The earliest failure or abortion can occur right at the point of contact between the germinated pollen tube and the papilla, on the stigma surface, as shown in my scanning electron micrograph. I used a weedy Brassica from our footpath to illustrate an example of incompatibility and compatibility in two neighbouring pollen grains that landed on adjoining papillae on the stigma. The photo shows the inability of a self-pollen (a pollen grain from the same plant landing on its own stigma) to germinate on the stigma surface. In this case, the germinated pollen tube is rejected at the surface of the stigma and is unable to penetrate the papilla. The area is marked by heavy callose deposition (yellow stain) at the tip of the pollen tube rendering the pollen tube incapable of penetrating the cell wall of the papilla. In contrast, when the stigma is pollinated with a compatible pollen grain, the pollen tube successfully penetrates the papilla, as indicated, eventually finding its way through the style down to the ovules.

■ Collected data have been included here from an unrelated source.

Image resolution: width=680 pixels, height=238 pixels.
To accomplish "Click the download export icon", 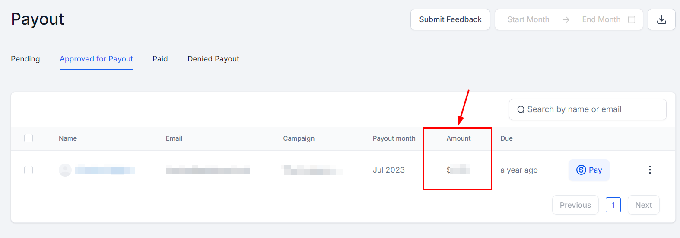I will 661,19.

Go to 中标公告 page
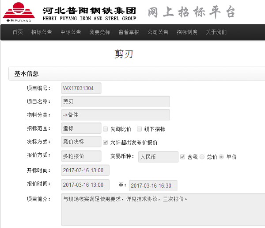pyautogui.click(x=71, y=32)
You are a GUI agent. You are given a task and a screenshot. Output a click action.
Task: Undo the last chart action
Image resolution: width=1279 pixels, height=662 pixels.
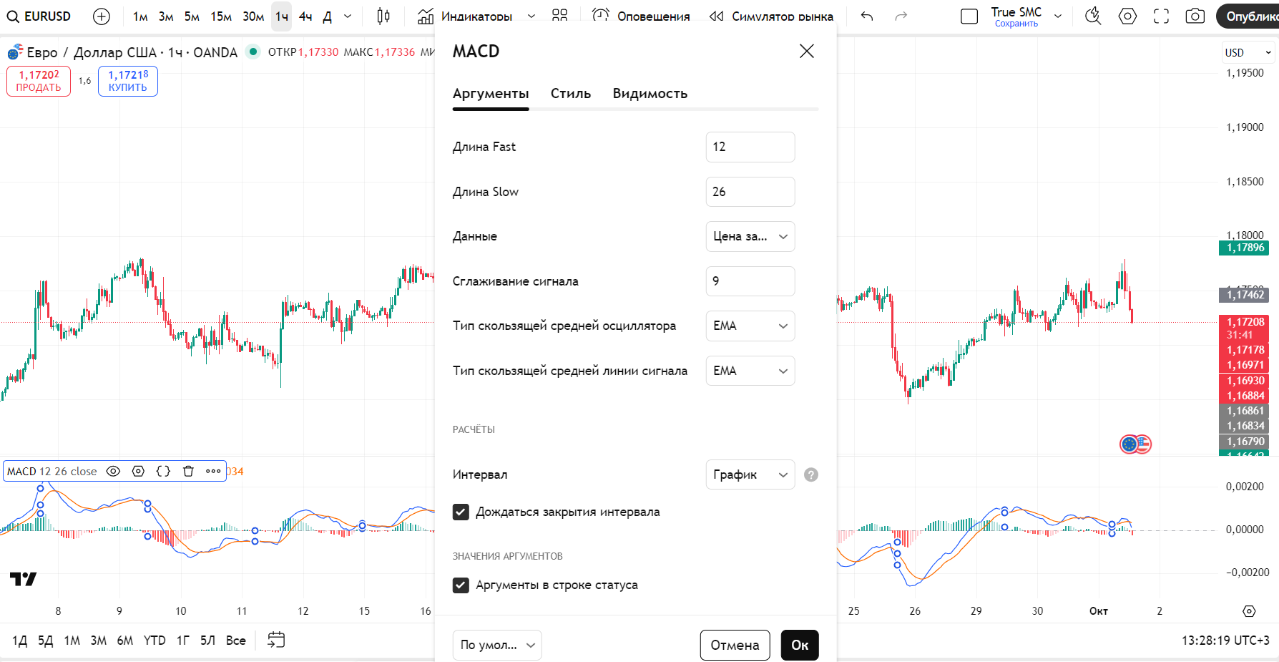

The interaction and the responses, I illustrated on the surface of a stigma, is only the first of several molecular ‘security gates’ that have to be passed by the pollen tube. Even if all the molecular recognition gates were passed successfully, all the way down to the ovary, the pollen tube may be prevented from releasing the sperm cells if the recognition signals fail outside or inside the egg cell itself. The ultimate final breeding barrier may be at the point of cell division following attempted fertilization if there is a mismatch of chromosomes between the different plant species or cultivars.
Thus, in effect, God has predetermined what may or may not cross-breed. All this is pre-determined and pre-programmed in the DNA maintaining the interesting and separate species diversities we have. Domestic wheat is a self-pollinator. The wheat flower pollinates itself before the flower opens therefore keeping the seeds formed genetically uniform which is necessary for mass production and harvesting.
These fine-tuned and precise molecular signals that control what may and may not interbreed are predetermined at the level of the code in their DNA. The instructions were laid down in the very beginning and there is no other way the codes could have been written. Keys and locks are designed by locksmiths and molecular signals, that have the appearance of purpose and function have all the hallmarks of deliberate design. The molecular signals are often complex sugars protruding from the surface of cells. Breeding barriers allow us to enjoy the beauty and unique differences in the plant kingdom and also in agricultural production.
If everything was allowed to interbreed we would have a monotonous world. Consider the variety of distinct fruits and flavours we have thanks to the breeding barriers that keep them apart from one another.
The best analogy for the beauty we find in nature, that I can think of, is a painter’s palate. If, through sloppy practice, the paints have been allowed to merge into one another, every canvas would end up with strokes in a muddy brown. This would also happen in plants and animals if cross breeding were allowed to proceed unfettered. The stunning beauty of unique species evident in nature would disappear.
There is absolutely no experimental data or known mechanisms indicating how entirely new organs with a different design may randomly form, as postulated dogmatically by evolution theory. Everything points to the handiwork of an intelligent designer - God. There is no evidence that God used evolution to create man from simple organisms such as bacteria or amoeba. When God created Adam and Eve they were created with full faculties and the capacity for speech.